Christchurch City Councillors have been left with few options after the Government forced them into a cost-sharing agreement and threatened them with replacement with Commissioners, says Ruth Dyson on behalf of Labour’s Canterbury MPs.
“Christchurch residents have been let down by the Government which has dumped costs onto ratepayers without discussion and walked away from offering support. This is an unacceptable way of behaving with a local authority.
“The proposals the Council announced today reflect the position they have inherited with uncertainty ahead around infrastructure costs and liabilities, the anchor projects and insurance payouts. The Government has forced them to produce a draft financial strategy that balances the books.
“We support retention of the City’s assets in public ownership. These assets are important in a strategic sense – whether it be Orion, the airport, the port, Red Bus or City Care. They have also been of huge benefit to the city by keeping down rates through their dividend return. Selling assets is generally a short term fix that costs ratepayers more in the longer term.

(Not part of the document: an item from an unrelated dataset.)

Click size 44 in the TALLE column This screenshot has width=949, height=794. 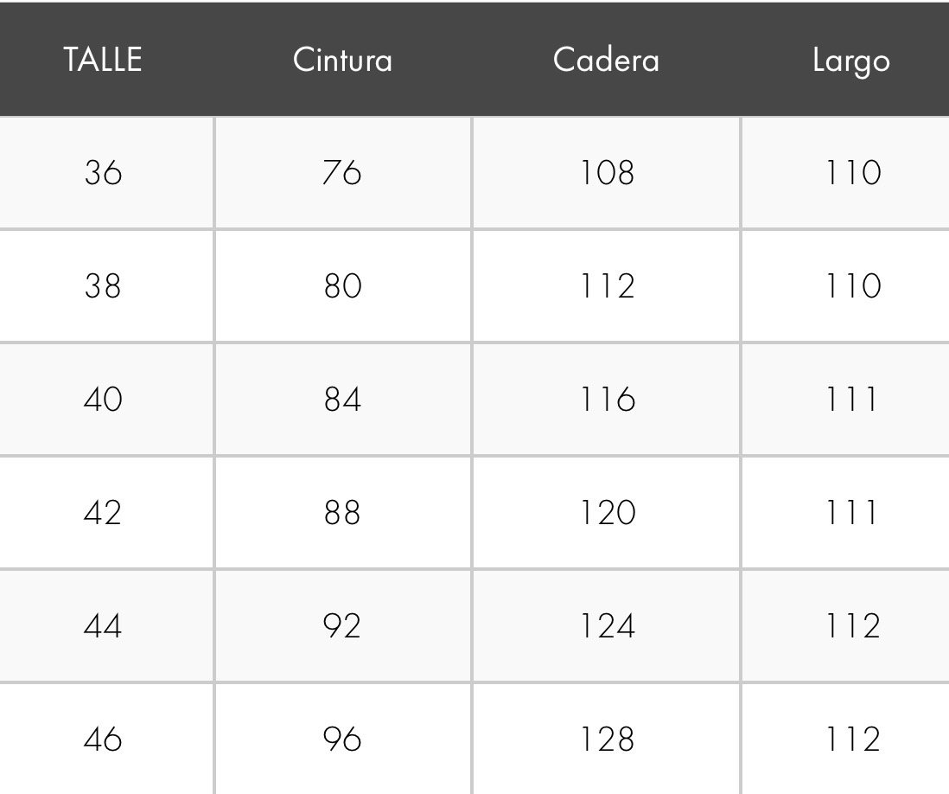102,625
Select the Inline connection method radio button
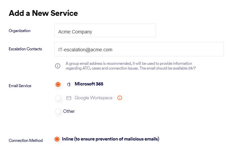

“The Council’s moves today have recognised the importance of public ownership, which is to their credit. The move to ensure continued public ownership is a sensible proposal.
“We are keen to see the longer term financial justification about any sell-down. This information should be part of the discussion document so that an informed discussion can be held.

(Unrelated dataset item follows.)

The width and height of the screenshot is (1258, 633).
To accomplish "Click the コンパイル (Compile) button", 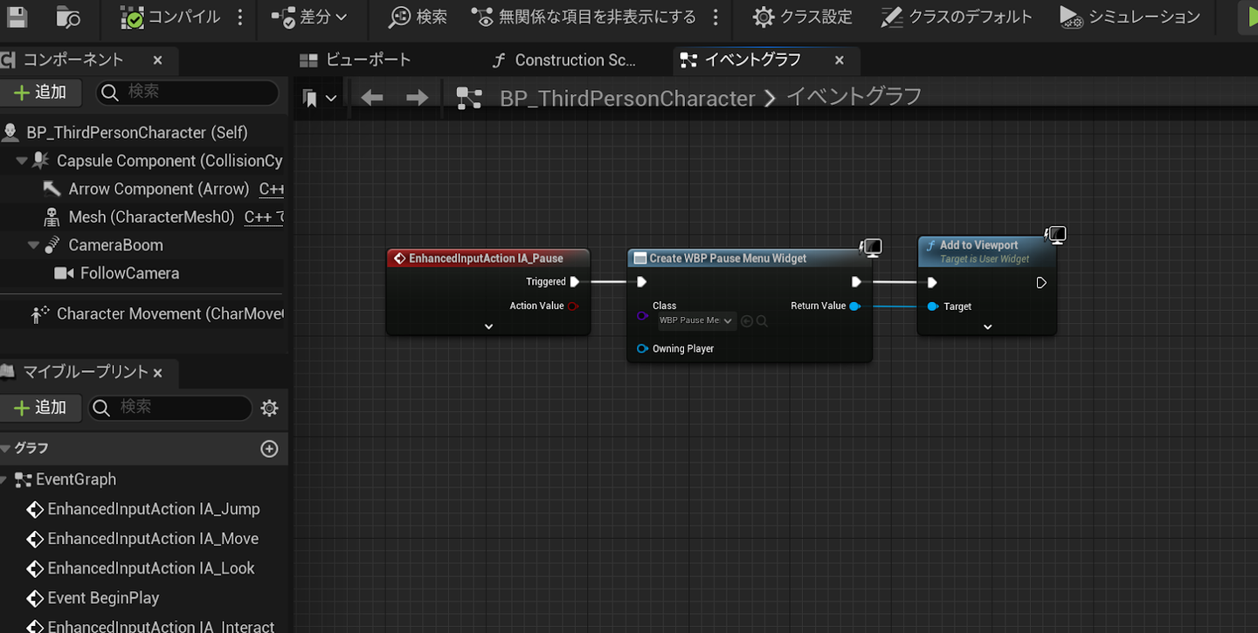I will (x=170, y=17).
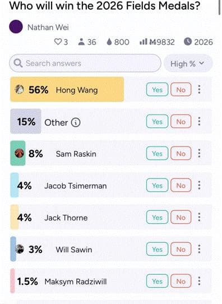The width and height of the screenshot is (222, 304).
Task: Click the volume bar chart icon
Action: (144, 42)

“We urge the residents of our City to read the consultation document when it is released early next year and have their say. We will be working very hard to ensure there is no further diversification of assets.
“The proposal to establish a Development Agency to have a one-stop-shop for attracting and supporting private investment to our City is a good one. CERA has been performing this role and the City needs to start planning a structure for taking on that role once CERA is gone.
“The Councillors have worked very hard to get to this point today. The issues they are confronting are complex and not of their making. We urge all residents to get involved in this debate and contribute to the proposed strategy early in the New Year,” says Ruth Dyson.